Summaries (I tried!):
Observability is expensive
Chris Cooney, Director of Developer Advocacy at Coralogix (a SaaS Observability company) says that observability is too expensive, but what can we do about it?
Well, we can abandon the pattern of putting data in really expensive SSDs, to then after 1 week move them to Magnetic EBS, and after 3 weeks to S3. When we’re not using like 30% of that data (studies show), that’s just throwing money away,
Optimize your demand, for instance by:
- Debug information gets transformed to metrics
- Other info (and warnings) go through routing logic and then to either magnetic EBS, SSDs, or S3
Building Kubernetes operators
Lars Francke (Stackable) & Jannik Heyl (Evoila) build 10+ k8s operators and live to tell the tale.
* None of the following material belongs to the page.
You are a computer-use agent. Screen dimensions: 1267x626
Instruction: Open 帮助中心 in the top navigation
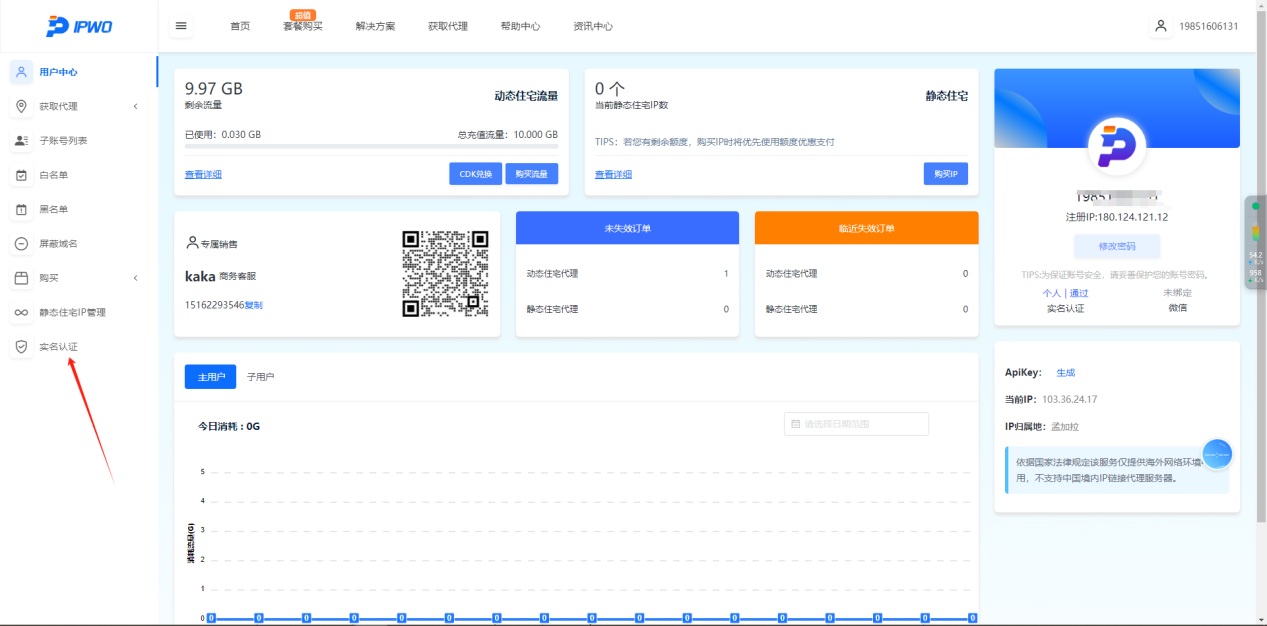tap(520, 27)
Execsum: OperatorHub.io has unmaintained operators (but I mean, have you seen the state of the Cloud Native landscape?!), Operator SDKs is not much beyond templating, writing operators in Rust is “AWESOME”, (Red Hat OpernShift) (re-)certification is non-trivial.
The operator pattern is incomplete:
- Pattern describes how an operator works
- What’s missing:
- Standardized conventions how database operators should work
- Unified monitoring APIs
- Standardized Custom Resource Definitions
- Standardized backup & restore
Cloud Native - the past, present and future
Christopher Liljenstolpe (Cisco) & Andrew Randall (Microsoft, prev. Kinvolk), two absolute powerhouses, talked about the history, present and future of cloud native. Definitely one of my favorite talks.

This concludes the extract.